Tuesday, April 09, 2013

Planned Parenthood's defense of infanticide


By , Published: April 8, 2013

The Washington Post
http://www.washingtonpost.com

When Rep. Todd Akin made his outrageous comments about “legitimate rape” it was front page news — and rightly so. But when a representative of Planned Parenthood is caught on camera defending infanticide, it merits barely a mention in the mainstream media.
Testifying against a Florida bill that would require abortionists to provide emergency medical care to an infant who survives an abortion, Planned Parenthood lobbyist Alisa LaPolt Snow was asked point blank: “If a baby is born on a table as a result of a botched abortion, what would Planned Parenthood want to have happen to that child that is struggling for life?” She replied: “We believe that any decision that’s made should be left up to the woman, her family, and the physician.”
Jaws in the committee room dropped. Asked again, she repeated her answer.
Only after a firestorm erupted in the conservative media did Planned Parenthood issued a statement that in the “extremely unlikely and highly unusual” event that a baby were born alive it would “provide appropriate care to both the woman and the infant.” That is debatable, since a Planned Parenthood counselor has been caught on tape admitting that the organization leaves infants born alive after an abortion to die. But if Planned Parenthood really does provide such care, why was it lobbying against a bill requiring such care in the first place?
The fact is, it is not as unusual for children to be left to die after a failed abortion as some might think. Right now in Philadelphia, abortionist Kermit Gosnell is on trial for the murder of seven infants who were born alive. According to District Attorney Seth Williams, Gosnell “induced labor, forced the live birth of viable babies in the sixth, seventh, eighth month of pregnancy and then killed those babies by cutting into the back of the neck with scissors and severing their spinal cord.” Prosecutors said that Gosnell ended hundreds of pregnancies in this way. “These killings became so routinethat no one could put an exact number on them. They were considered ‘standard procedure.’ ”
Across the border in Canada, the government reports that between 2000 and 2009, 491 babies were left to die after they were born alive during abortions.

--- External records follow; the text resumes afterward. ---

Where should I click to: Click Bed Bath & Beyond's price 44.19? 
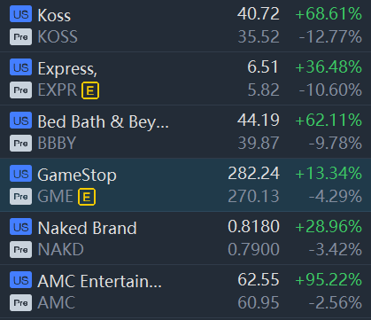(x=259, y=120)
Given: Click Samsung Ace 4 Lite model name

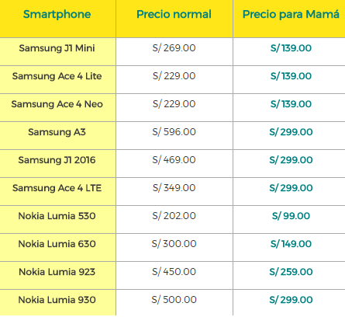Looking at the screenshot, I should click(x=57, y=76).
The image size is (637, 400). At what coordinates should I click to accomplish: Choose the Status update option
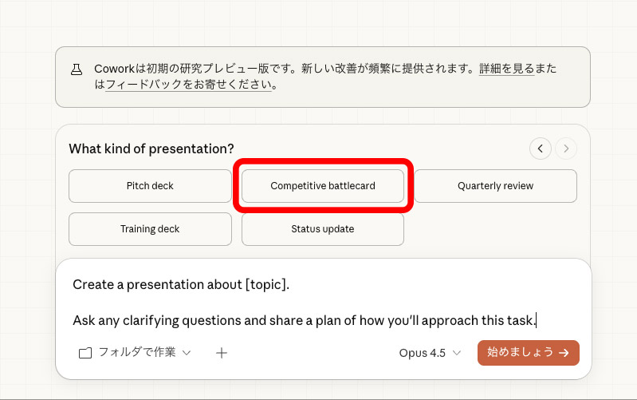pos(323,229)
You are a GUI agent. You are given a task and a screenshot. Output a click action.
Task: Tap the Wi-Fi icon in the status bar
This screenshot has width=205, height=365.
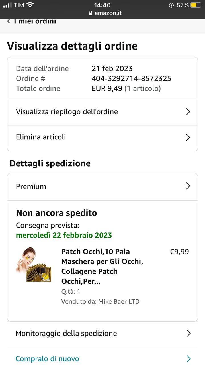[30, 5]
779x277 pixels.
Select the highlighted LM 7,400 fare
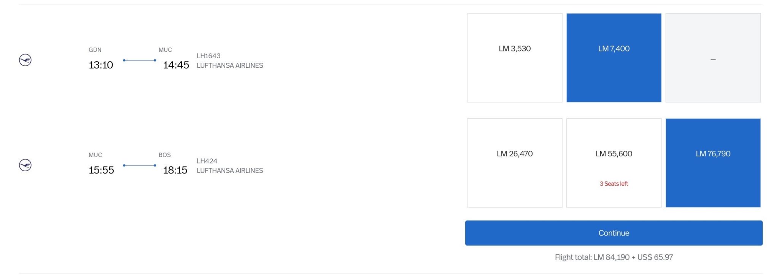(x=614, y=58)
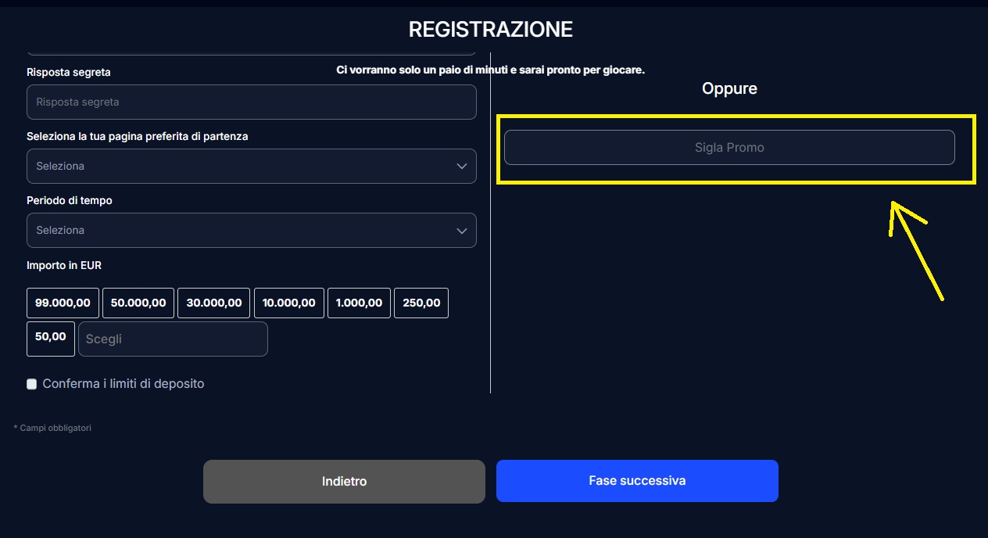Select the 250,00 amount option
Viewport: 988px width, 538px height.
421,303
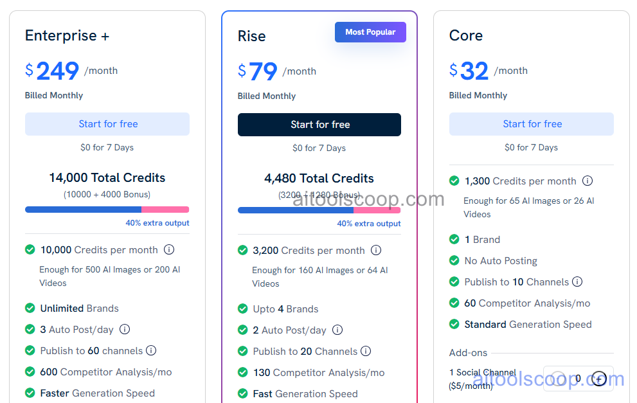Open the tooltip icon for Publish to 60 channels

coord(151,351)
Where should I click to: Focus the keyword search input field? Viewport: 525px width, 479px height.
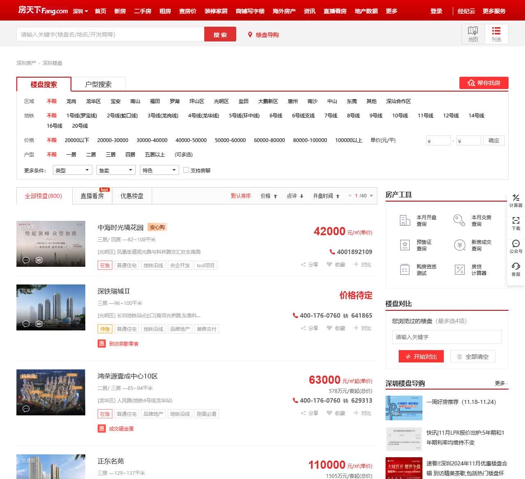[110, 34]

There are no similar statistics here in the United States, but according to the Abortion Survivors Network there are an estimated 44,000 abortion survivors living in the country today. How many more did not survive for lack of medical care?
Recently a major motion picture, October Baby, told the true story of one abortion survivor in search of her birth mother and of her struggle to forgive her. The woman depicted in the movie, Gianna Jessen, testified before Congress about why she lived after her mother underwent a saline abortion: “Fortunately for me the abortionist was not in the clinic when I arrived alive... I was early.... I am sure I would not be here today if the abortionist would have been in the clinic, as his job is to take life, not sustain it.”
Amazingly, some argue that killing babies like Gianna is morally permissible. Recently two bioethicists, Alberto Giubilini and Francesca Minerva, published a paper in the peer-reviewed Journal of Medical Ethics entitled “After-birth abortion: why should the baby live?” They wrote: “[W]hen circumstances occur after birth such that they would have justified abortion, what we call after-birth abortion should be permissible. … [W]e propose to call this practice ‘after-birth abortion’, rather than ‘infanticide,’ to emphasize that the moral status of the individual killed is comparable with that of a fetus … rather than to that of a child. Therefore, we claim that killing a newborn could be ethically permissible in all the circumstances where abortion would be. Such circumstances include cases where the newborn has the potential to have an (at least) acceptable life, but the well-being of the family is at risk.”
This is Orwellian. The term “after-birth abortion” is an oxymoron. You can’t kill an unborn child after it has been born.
The fact that Planned Parenthood aggressively lobbies against legislation requiring medical care for such children is appalling. The fact that a Planned Parenthood official testified that killing such children is permissible is shocking. And the fact that most major media outlets — including The Post —all but ignored her comments is distressing.
Our country is deeply divided over the question of abortion. But can we not all at least agree that killing a born child is murder — not a question that “should be left up to the woman, her family, and the physician”?